◆ **PAGE EXTRACT**:
Pus when formed may escape and burrow in various directions; thus it may follow the suspensory ligament of the liver and appear at the umbilicus, or it may pass along other reflections of the peritoneum and appear about the cecum or above the pubes, or it may pass into the liver and appear as an hepatic abscess, or around it and thus give rise to a perihepatic or subphrenic abscess. It may even perforate the diaphragm and produce such collections of pus or such phenomena as have been described in the previous chapter, including empyema, pericarditis, abscess of the lung, etc. Again it may burst into the hollow viscera, stomach or intestines, or into the general peritoneal cavity, where it will cause speedily fatal peritonitis. Pulmonary abscess, with discharge of pus and bile, has been cured by Mayo Robson by removing a stone from the common duct. Gallstones have also been found in the pleural cavity and have even been passed by the mouth. Finally pus collecting in the right abdominal pouch may also be mistaken for perirenal abscess.
Acute phlegmonous cholecystitis, with gangrene, corresponds to the fulminating form of gangrenous appendicitis, and only received its first description in 1890 by Courvoisier. This is not common, but when met with becomes a disastrous lesion. It is essentially a still more virulent expression of infection and consequent necrosis than the condition described above. It may be so rapid as to destroy the gall-bladder before it has had time to fill with pus. It may occur with or without a history of previous trouble, in the absence of which a diagnosis will be made more perplexing. As the condition declares itself and progresses there will usually form about its site a protective barrier of lymph and omentum, which may prove, when present, the salvation of the patient, especially if the surgeon who makes the operation, and this should be early, recognizes the value of these protections and does not break them down. The condition occurs in connection with gallstone disease, but may follow typhoid fever, cholera, puerperal fever, or other intense infection.

◆ **INFORMATION PROVIDED**:
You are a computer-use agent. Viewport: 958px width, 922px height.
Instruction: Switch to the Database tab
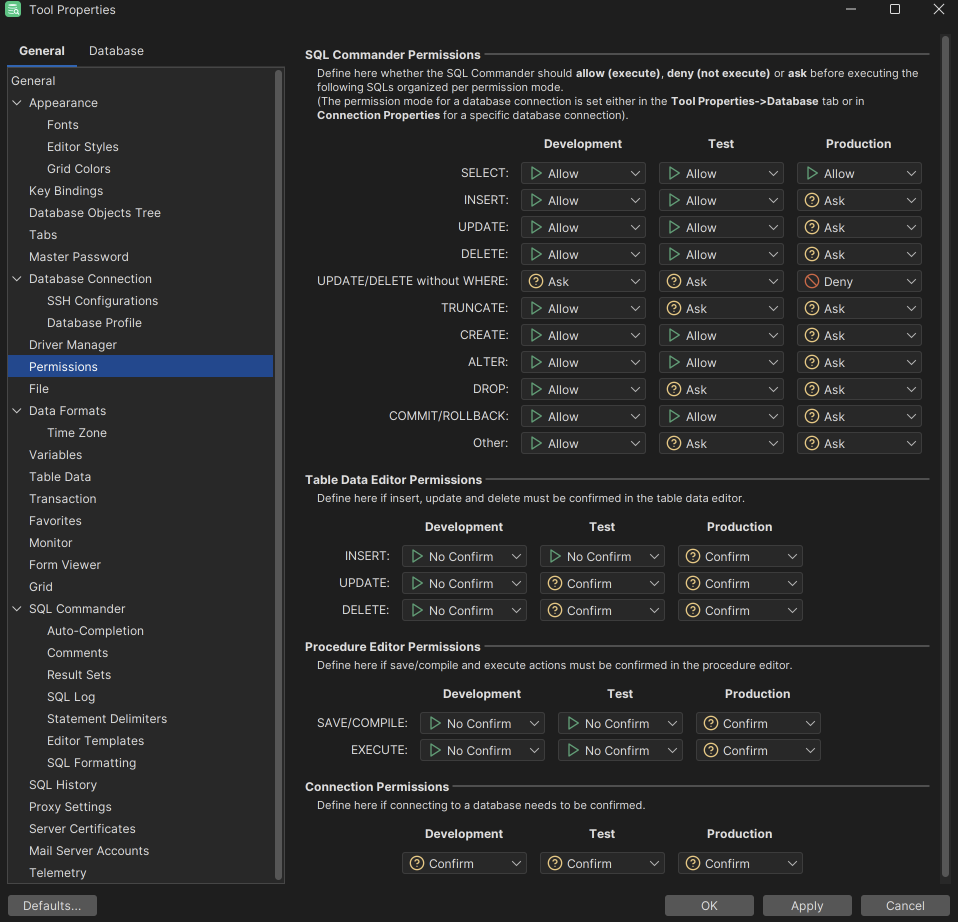point(116,51)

◆ **TASKS AND EXERCISES**:
A – Name the infections that the passage on gallbladder infection says acute phlegmonous cholecystitis may follow.
B – Resume the passage on gallbladder infection from the point after its final sentence.

◆ **ANSWER LIST**:
A – Typhoid fever, cholera, and puerperal fever.

B –
Symptoms of gangrenous cholecystitis are essentially those of the less severe types of infection, only more pronounced. They include severe pain of sudden onset, rapidly growing worse, spreading over a larger area, extreme tenderness and muscle spasm, rapid thoracic respiration, quick pulse, intense depression and collapse, vomiting, rapidly increasing tympanites, anxious facies, with every expression of intense sapremia. Jaundice is an inconstant symptom, while fever is usually present, but is of little importance. The disease may be so rapid as to quickly kill. At all events local destruction occurs early, either with abscess or gangrene, or both.